RECORDED INFORMATION:
** Start **

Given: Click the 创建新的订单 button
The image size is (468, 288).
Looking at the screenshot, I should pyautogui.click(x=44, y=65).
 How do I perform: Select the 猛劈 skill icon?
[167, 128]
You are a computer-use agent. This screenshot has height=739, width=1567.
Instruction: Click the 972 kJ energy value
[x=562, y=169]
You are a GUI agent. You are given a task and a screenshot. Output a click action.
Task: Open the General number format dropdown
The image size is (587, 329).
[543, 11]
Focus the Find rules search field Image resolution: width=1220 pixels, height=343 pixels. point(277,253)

** End **

GIVEN INSTRUCTION: Display each line of the items above in which the word "screenshot" appears.

THE SOLUTION:
Looking at the screenshot, I should pyautogui.click(x=44, y=65).
You are a computer-use agent. This screenshot has height=739, width=1567.
You are a GUI agent. You are given a task and a screenshot. Output a click action.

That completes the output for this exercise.